What to produce. First find the line with "Expand the formula bar", then reproduce it and all following lines of the data to the end, exactly and with no pictures, adding nothing.

Stored items from a collection.
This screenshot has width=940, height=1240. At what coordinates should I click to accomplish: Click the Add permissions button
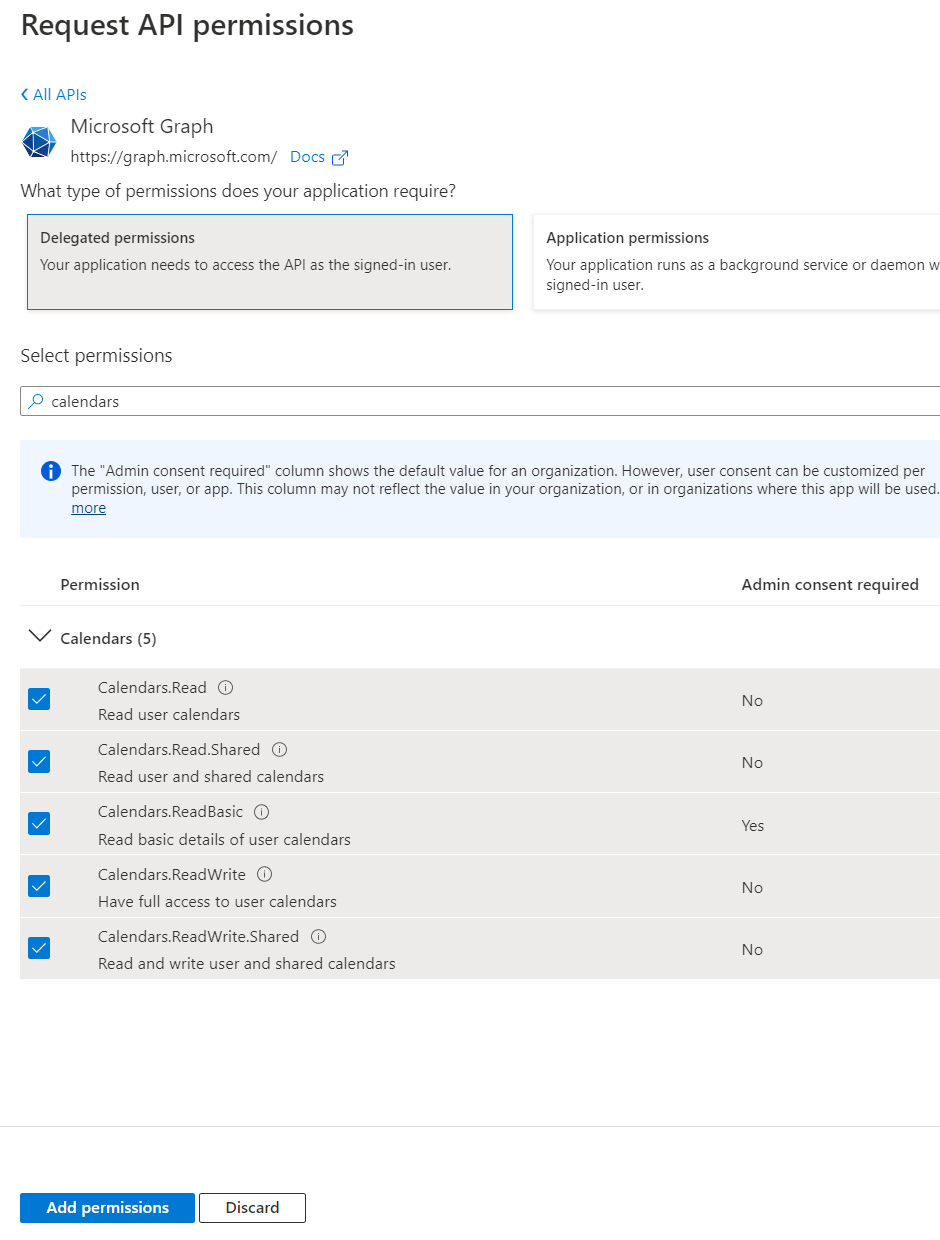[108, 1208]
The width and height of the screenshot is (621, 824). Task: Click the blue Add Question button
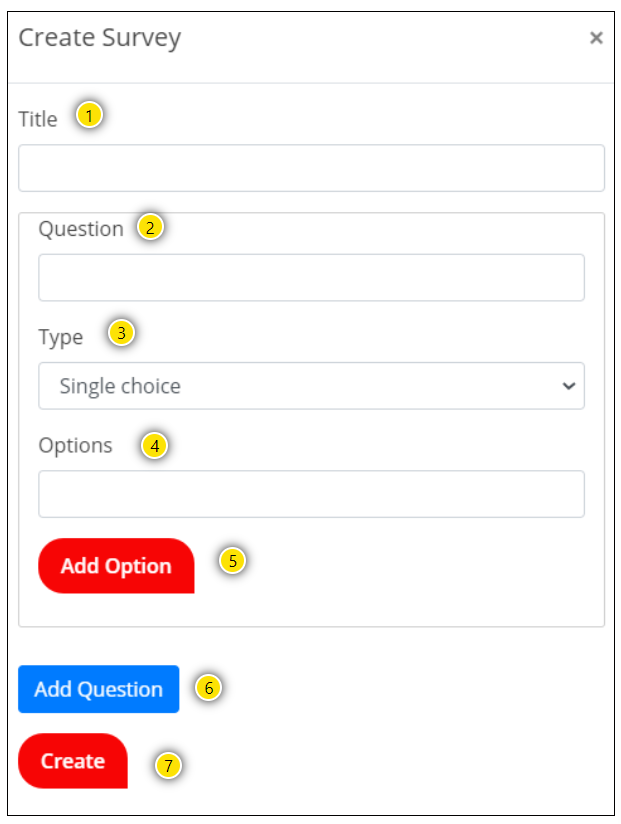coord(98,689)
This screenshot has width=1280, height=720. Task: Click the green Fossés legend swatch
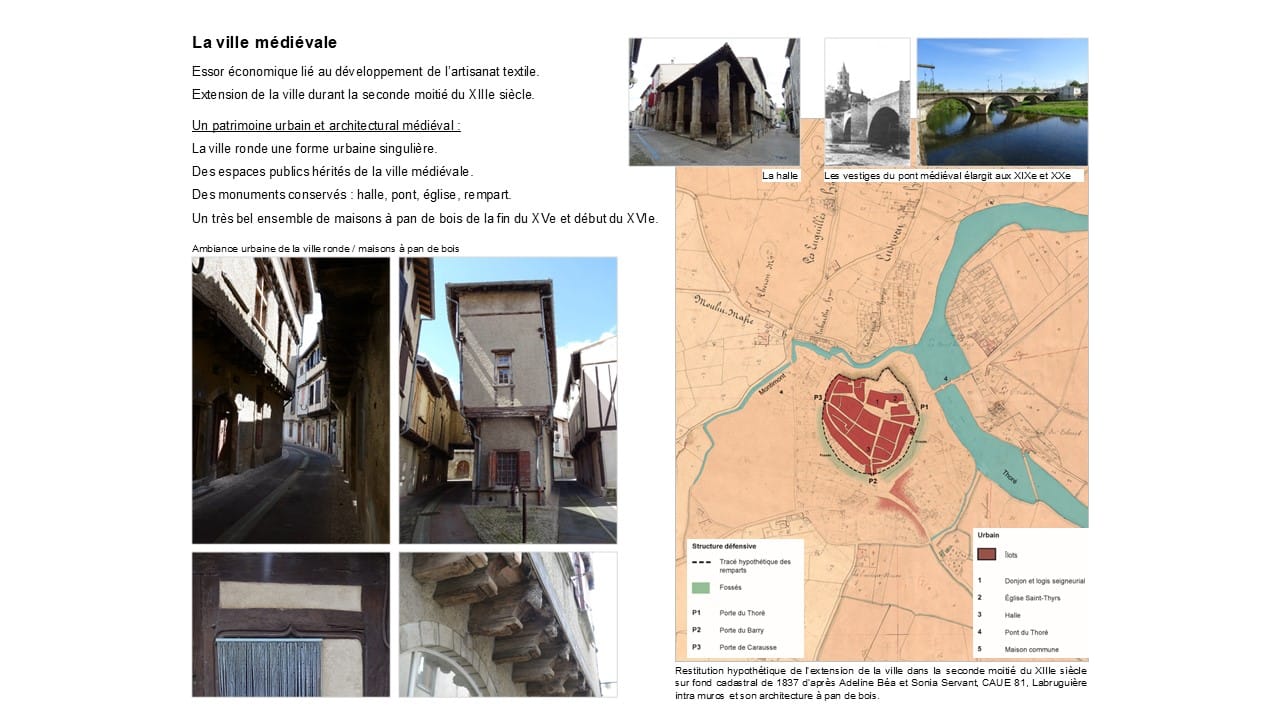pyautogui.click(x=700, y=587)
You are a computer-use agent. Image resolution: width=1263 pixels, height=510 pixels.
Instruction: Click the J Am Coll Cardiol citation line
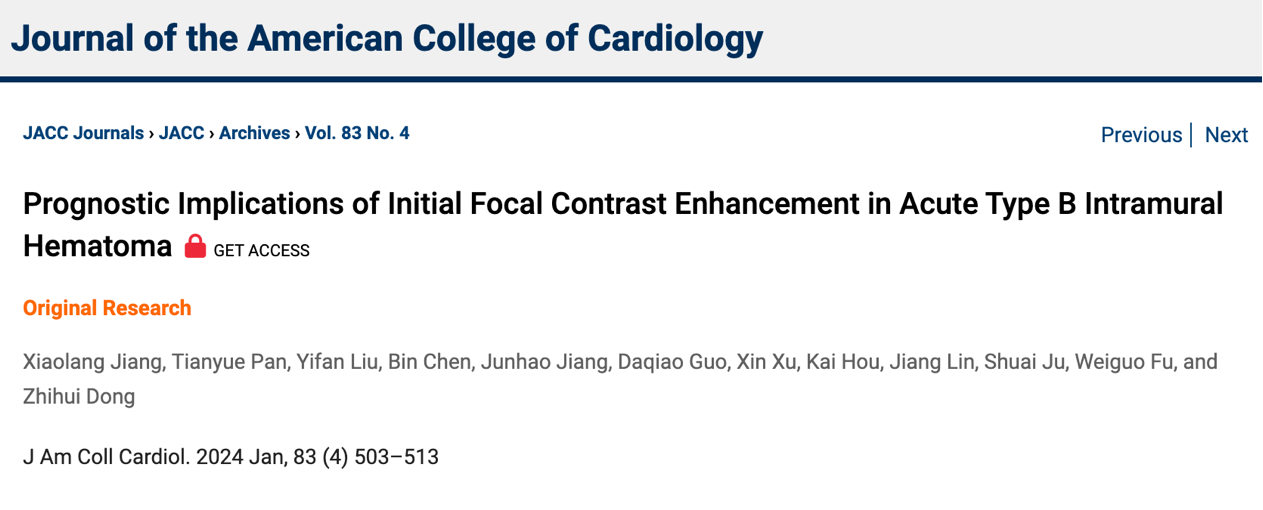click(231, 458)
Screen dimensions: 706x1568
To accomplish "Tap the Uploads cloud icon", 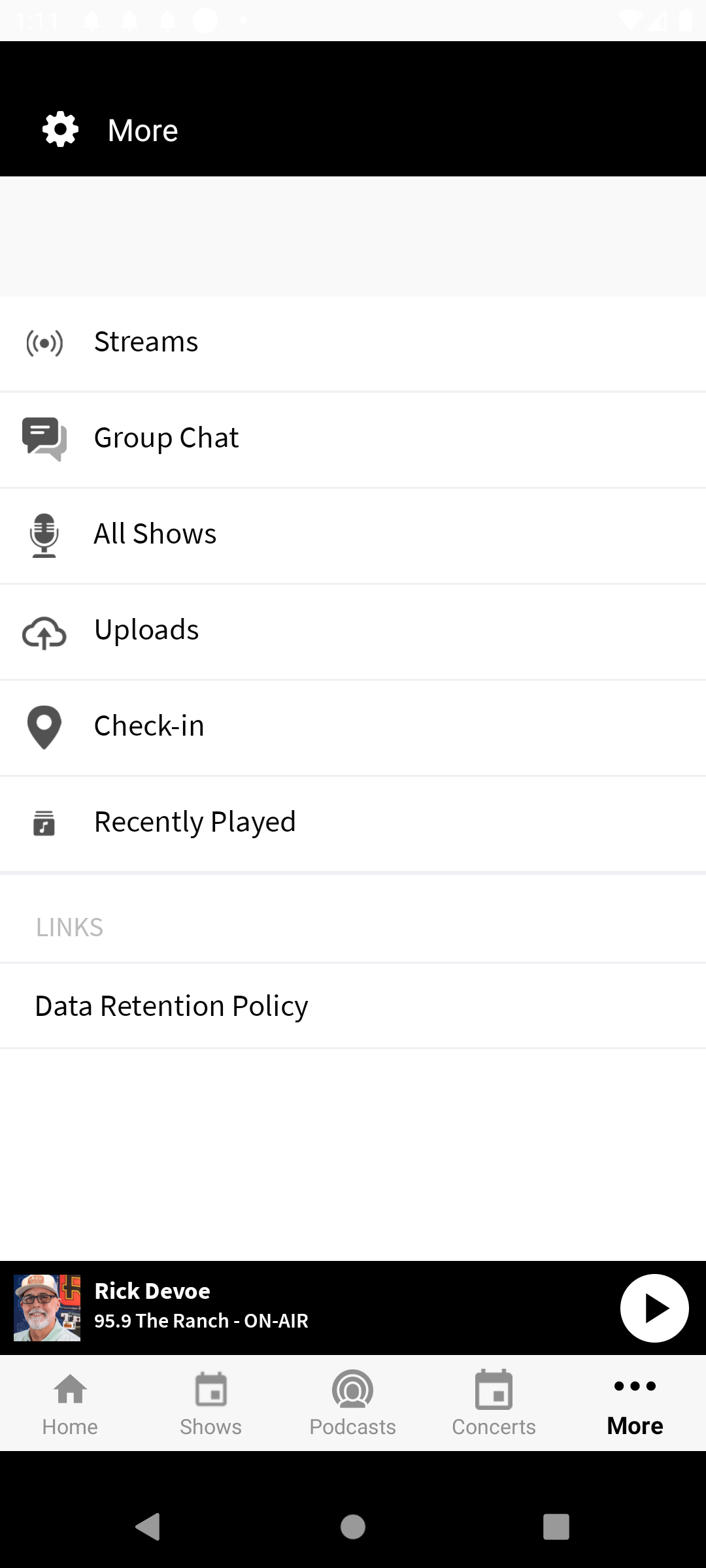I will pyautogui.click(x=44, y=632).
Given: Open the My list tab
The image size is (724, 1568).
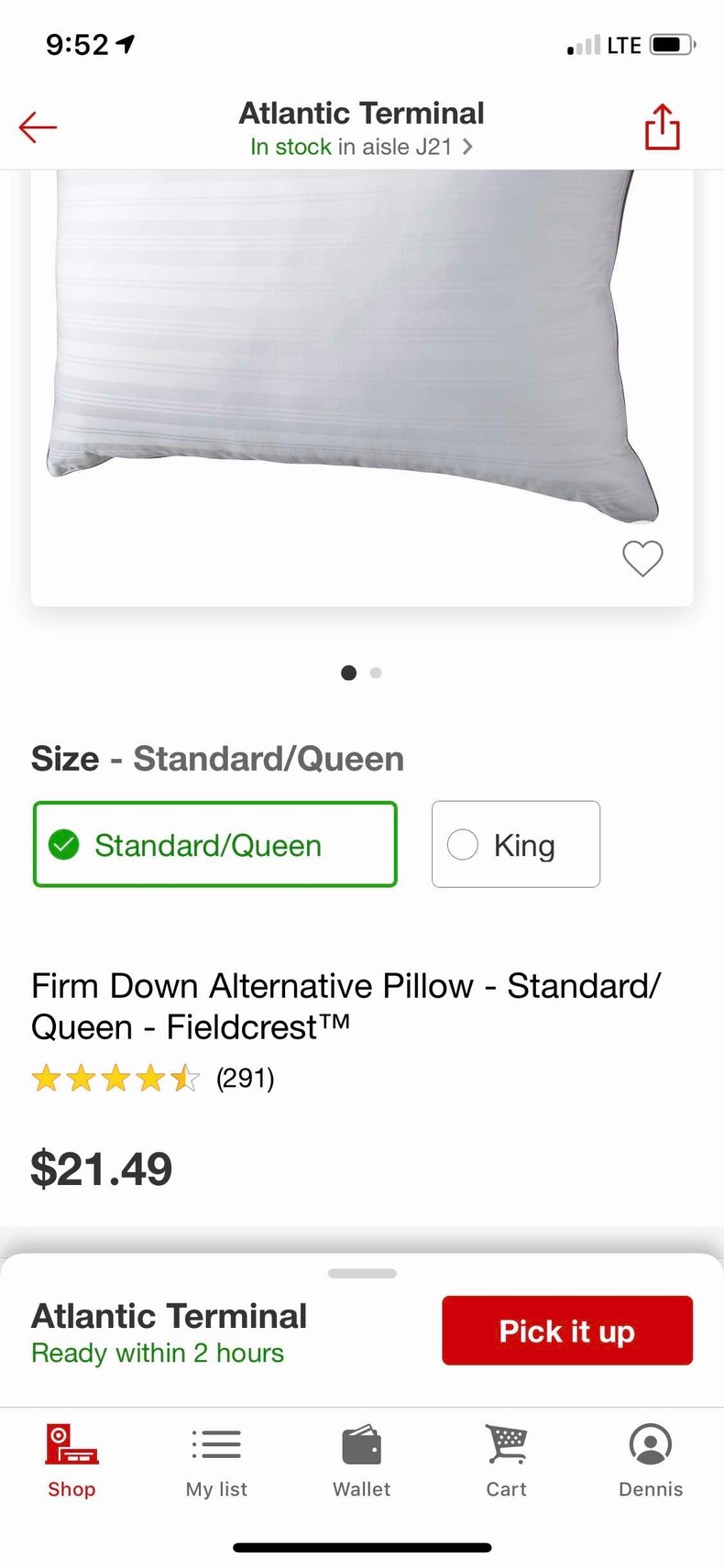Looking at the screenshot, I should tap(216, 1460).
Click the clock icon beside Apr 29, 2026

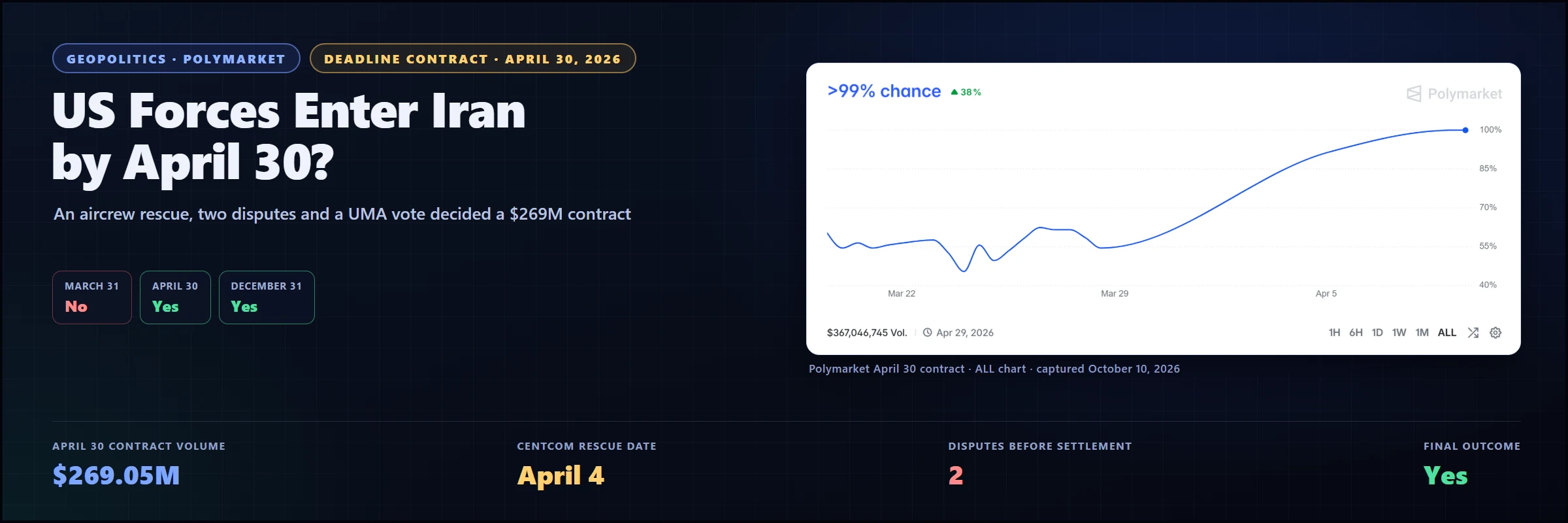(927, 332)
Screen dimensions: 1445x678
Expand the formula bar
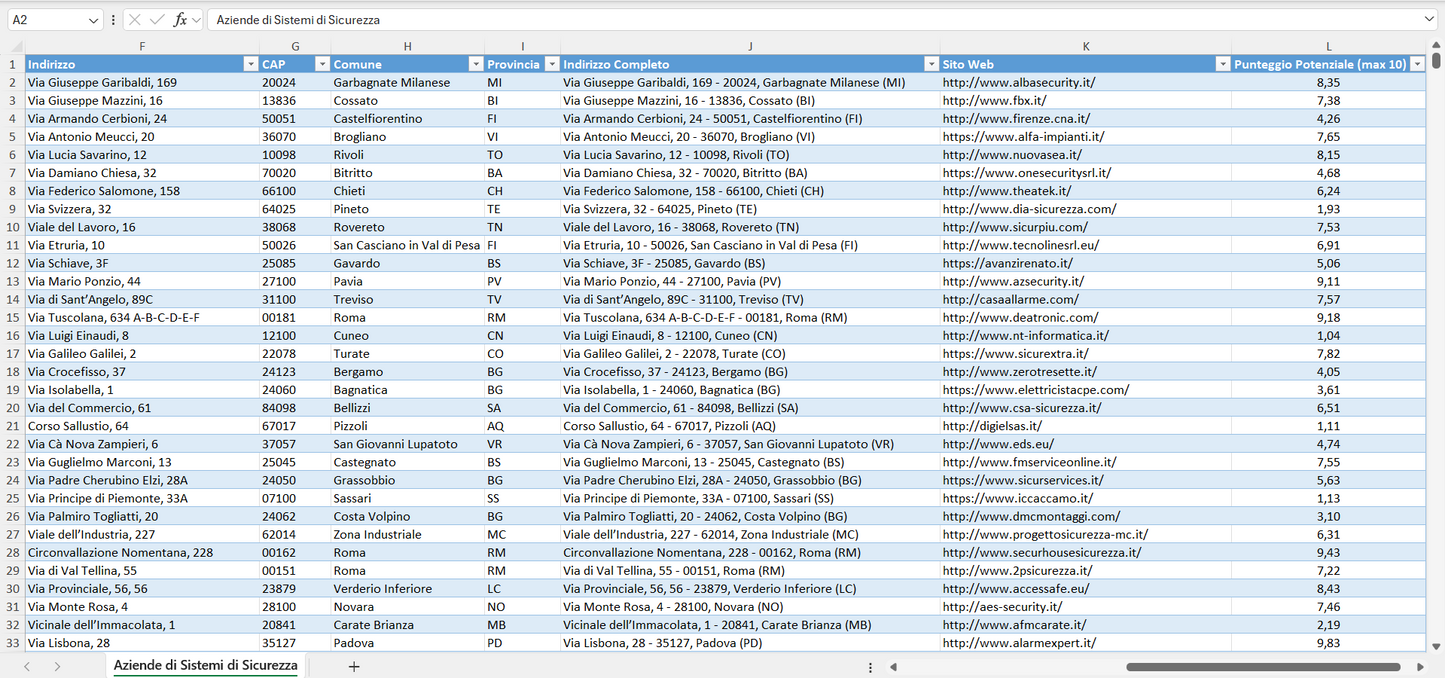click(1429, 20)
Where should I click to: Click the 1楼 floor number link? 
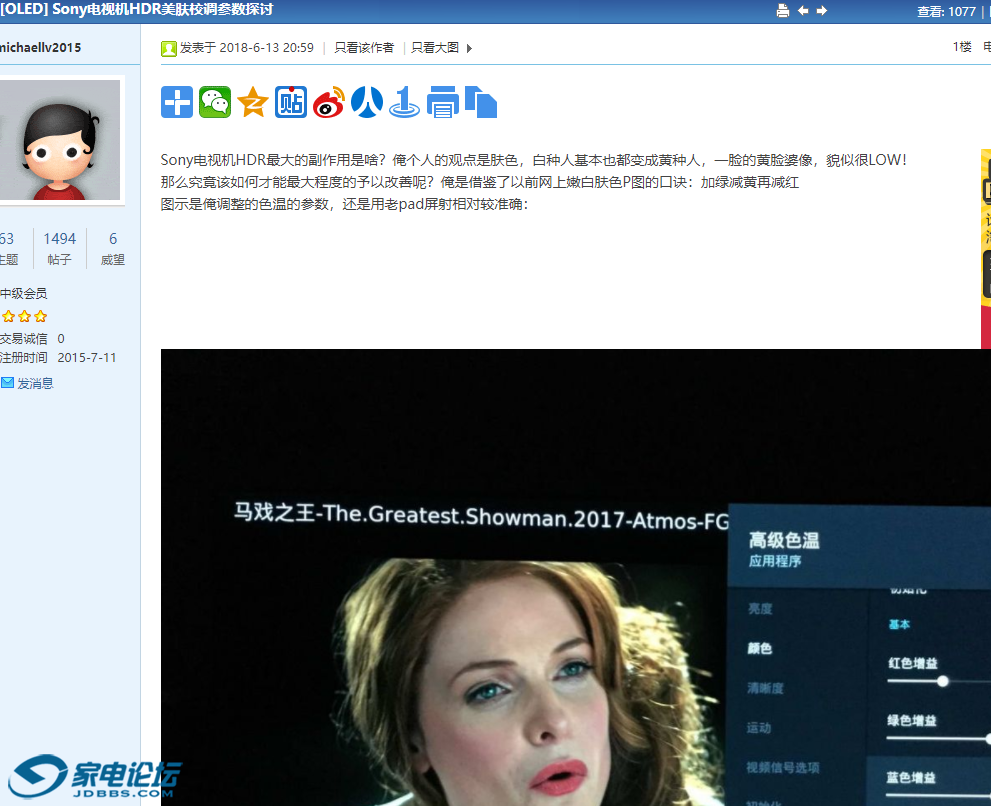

Response.
Expand the formula bar
click(1429, 20)
Where should I click to: Click the 1楼 floor number link? 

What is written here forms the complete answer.